DISQUS

Building Browsergames: Building Browsergames: The Registration Page (PHP)

  • John Munsch · 1 year ago
    The MD5 hash doesn't actually protect you if someone were able to dump your table of users or gain access to the database in some fashion.

    That's because there exist large hash dictionaries available to hackers which have every word in the dictionary and all common names already pre-hashed using common hashes like MD5. The hacker can search through the list of hashed user passwords for matches in the hash dictionary and then consult the dictionary whenever there is a match to see what word or name was used as the original (unhashed) password. It won't allow them access to accounts where people used strong passwords, but think how many people use the name of a spouse or a common word as a password.
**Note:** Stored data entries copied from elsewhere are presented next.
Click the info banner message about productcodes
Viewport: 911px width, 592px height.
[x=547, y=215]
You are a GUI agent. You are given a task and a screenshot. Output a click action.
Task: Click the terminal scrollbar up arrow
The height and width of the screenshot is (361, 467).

    That's why you usually use MD5 in combination with a random "salt" value. You take the user's password (e.g. porcupine), you prepend a randomly generated number or string (e.g. 352) and then MD5 hash that (e.g. 352porcupine => 'alaskdf5...') saving both the randomly generated number and the hash. Then whenever the user submits a password you again prepend the same salt value in front of it and see if it hashes to the same value again. The random value in front of each and every password stored then makes the hash dictionary useless.
  • Graham · 9 months ago
    use SHA1 instead of MD5. Event with Salts, MD5 is still vulnerable to collision attacks, and should not be used for security purposes.
  • Luke · 9 months ago
    Thanks for the heads-up, Graham!
  • Luke · 1 year ago
    Hi John, and thanks for the tips!

    I wasn't aware that md5's were vulnerable to rainbow tables - thanks for pointing that out. I'll be sure to write a follow-up post as soon as possible clearing up why you should be doing more than just md5ing your data.
  • Gradient · 6 months ago
    Warning: mysql_fetch_row(): supplied argument is not a valid MySQL result resource in /home/a8891953/public_html/register.php on line 15

    That is what I get when trying to register.
  • Luke · 6 months ago
    If you're getting that error, it means that something is wrong with your
    connection to MySQL - double check the values that you passed to
    mysql_connect.
  • HughCompton · 3 months ago
    I don't understand where I shoulkd input the SQl you have posted. I signed up to a free package with PHP My Admin support and thats all set up but i dont know where to input what you have posted.

    Please Help
  • HughCompton · 3 months ago
    Here is a picture of what The PHP Admin screen looks like.

    http://yfrog.com/5sphpadminp

    I clicked on User Priviliges so thats why its Orange (I think).
  • uk company registration · 1 month ago
    Thanks for the guideline of creating browsergame. I was looking for it. I have successfully followed the first six steps. But I couldn’t create the INSERT query. I have checked the code several times. I have exactly follow what you have written. But it just didn’t work. Can you please help me to find out the error?
  • Michael · 1 month ago
    whats about the page register.php you are posting the registration data to?
    if i run this code and fill in the registration form, after clicking at "register!" theres an error, because page register.php doesnt exist
  • Luke · 1 month ago
    This code is supposed to be getting saved *into* register.php - where are
    you saving it? If you're saving it somewhere else you'll want to adjust the
    name of the script your form is POSTing to as well.